[Start of Data in this exercise]

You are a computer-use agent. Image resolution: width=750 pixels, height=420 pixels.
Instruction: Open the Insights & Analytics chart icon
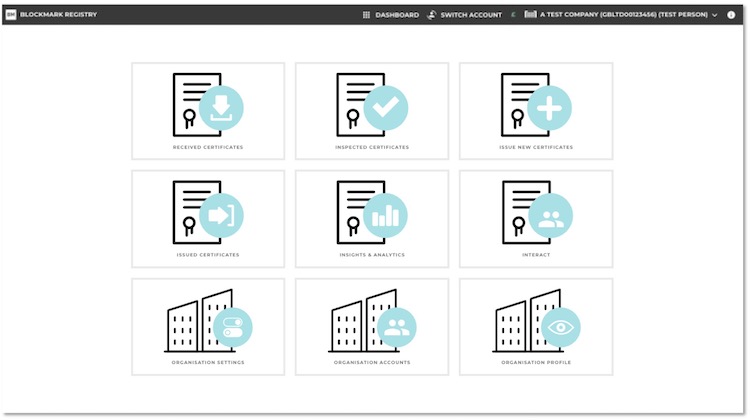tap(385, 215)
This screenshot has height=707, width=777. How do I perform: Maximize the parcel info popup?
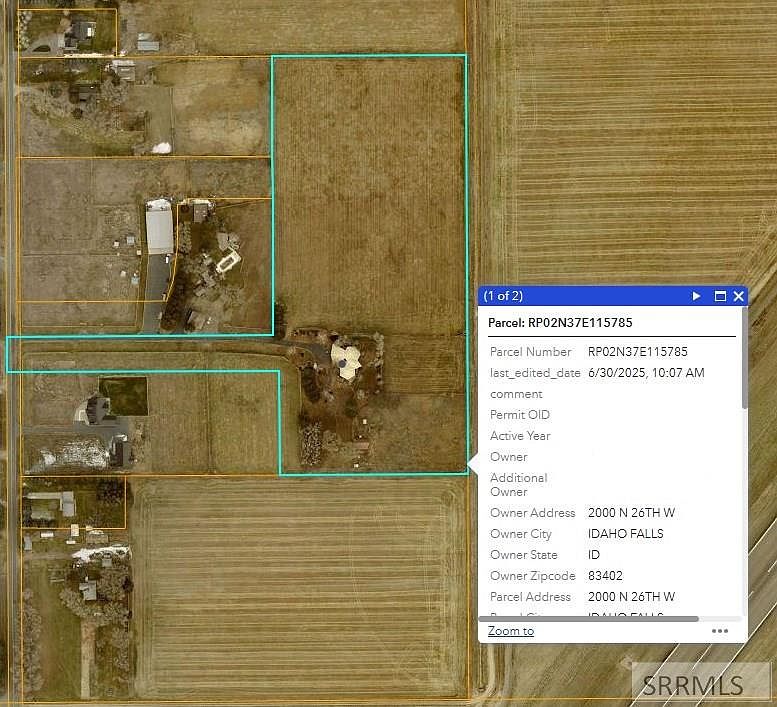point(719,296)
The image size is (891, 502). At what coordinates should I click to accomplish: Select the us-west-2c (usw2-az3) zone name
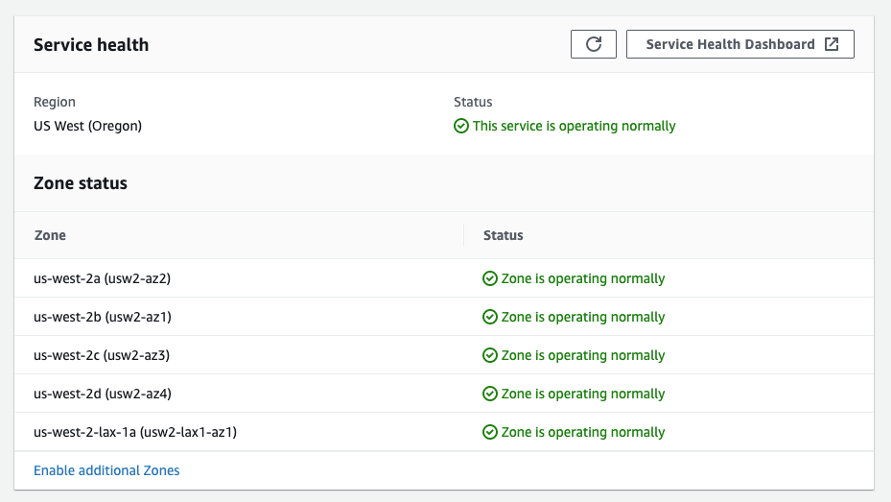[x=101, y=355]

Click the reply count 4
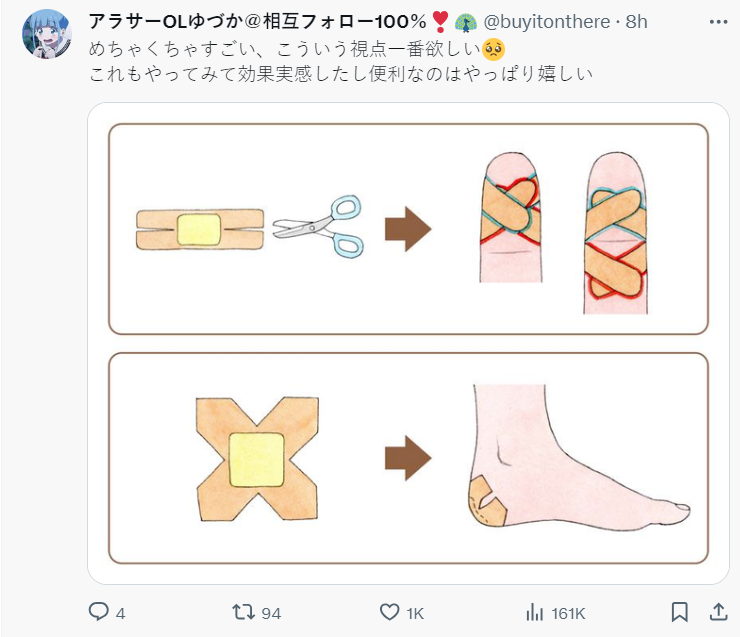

[End of Data in this exercise]

▸ **Exercise brief**: Copy the rows word for word, starting at the line that contains "The image size" and continuing through the end of the rows. Include that first line, and leave the pictures out of your answer.

▸ **Answer in full**:
The image size is (891, 502). At what coordinates should I click to accomplish: Select the us-west-2c (usw2-az3) zone name
[x=101, y=355]

Click the reply count 4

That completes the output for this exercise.